July 21, 2016 – Sun, 85 degrees
Miles Today: 19
Miles to Date: 13,344
States to Date: 34
Thomas Wolfe wrote, You Can’t Go Home Again. He was wrong. You can return. Just be prepared for home to be so much smaller than memory insists. It took me half and hour, max, to roll through the precinct of my youth, the house, neighborhood, school, and church that stretched so wide to a young boy on his first bicycle. My family moved to Toms River when I was a year old. We lived on a street of cookie cutter houses within cycling distance of everything a child might want. By the time we moved to Oklahoma, when I was sixteen in 1971, the town had tripled in size. Today, houses on quarter acre lots crawl out in every direction. The streets I inhabited are now quaintly referred to as ‘The Village’. It is remarkably the same.
The subsequent owners of our house have followed in my father’s ‘tinkering’ tradition. It is the most distinct on our indistinct block.
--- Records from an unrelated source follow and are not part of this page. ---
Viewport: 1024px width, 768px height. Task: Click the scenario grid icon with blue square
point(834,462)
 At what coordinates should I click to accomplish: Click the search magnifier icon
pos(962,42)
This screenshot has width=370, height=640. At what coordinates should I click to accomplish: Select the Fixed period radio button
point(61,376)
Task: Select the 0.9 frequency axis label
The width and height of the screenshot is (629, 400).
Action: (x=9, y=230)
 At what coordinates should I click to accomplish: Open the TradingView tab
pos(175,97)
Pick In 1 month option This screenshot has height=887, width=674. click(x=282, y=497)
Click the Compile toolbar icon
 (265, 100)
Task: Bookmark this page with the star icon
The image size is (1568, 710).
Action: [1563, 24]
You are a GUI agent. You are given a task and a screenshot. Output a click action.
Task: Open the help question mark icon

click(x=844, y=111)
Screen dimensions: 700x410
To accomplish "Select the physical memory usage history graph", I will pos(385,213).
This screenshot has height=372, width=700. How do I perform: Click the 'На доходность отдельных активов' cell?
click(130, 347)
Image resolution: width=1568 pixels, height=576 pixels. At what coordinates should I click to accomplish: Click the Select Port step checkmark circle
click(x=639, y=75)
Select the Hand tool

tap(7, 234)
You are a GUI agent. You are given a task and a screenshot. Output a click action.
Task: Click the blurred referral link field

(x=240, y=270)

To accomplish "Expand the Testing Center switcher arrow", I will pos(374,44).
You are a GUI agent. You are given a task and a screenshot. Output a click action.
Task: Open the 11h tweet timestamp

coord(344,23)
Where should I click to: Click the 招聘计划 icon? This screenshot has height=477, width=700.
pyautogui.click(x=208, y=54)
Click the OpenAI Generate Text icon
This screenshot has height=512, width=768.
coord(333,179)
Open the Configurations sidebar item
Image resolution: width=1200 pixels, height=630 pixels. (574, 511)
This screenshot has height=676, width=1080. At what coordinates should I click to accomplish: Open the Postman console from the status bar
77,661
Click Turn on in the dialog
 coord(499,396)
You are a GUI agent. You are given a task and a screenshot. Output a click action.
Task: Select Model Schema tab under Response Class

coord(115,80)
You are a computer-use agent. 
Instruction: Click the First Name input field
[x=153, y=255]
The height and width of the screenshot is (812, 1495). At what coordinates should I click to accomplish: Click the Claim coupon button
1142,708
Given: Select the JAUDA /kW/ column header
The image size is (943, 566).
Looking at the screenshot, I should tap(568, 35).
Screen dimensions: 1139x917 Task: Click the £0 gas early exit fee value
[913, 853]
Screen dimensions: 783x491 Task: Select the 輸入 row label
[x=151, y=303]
Bishop Memorial Library, the first building I ever sketched, is still the most gracious structure downtown. I used to crouch in the stacks and savor Dr. Seuss, who was banned from my Catholic home.
I puffed my one and only cigarette in the ally behind the movie theater, which has been turned into a mini-mall.
I have only one friend still living in Toms River, though Gus is much more than a friend. I spent the afternoon and evening with Gus and his wife, Robin, his children and grandchildren. His daughter Maggie is my only godchild. Seeing her after too many years gone was a reunion of the spirit.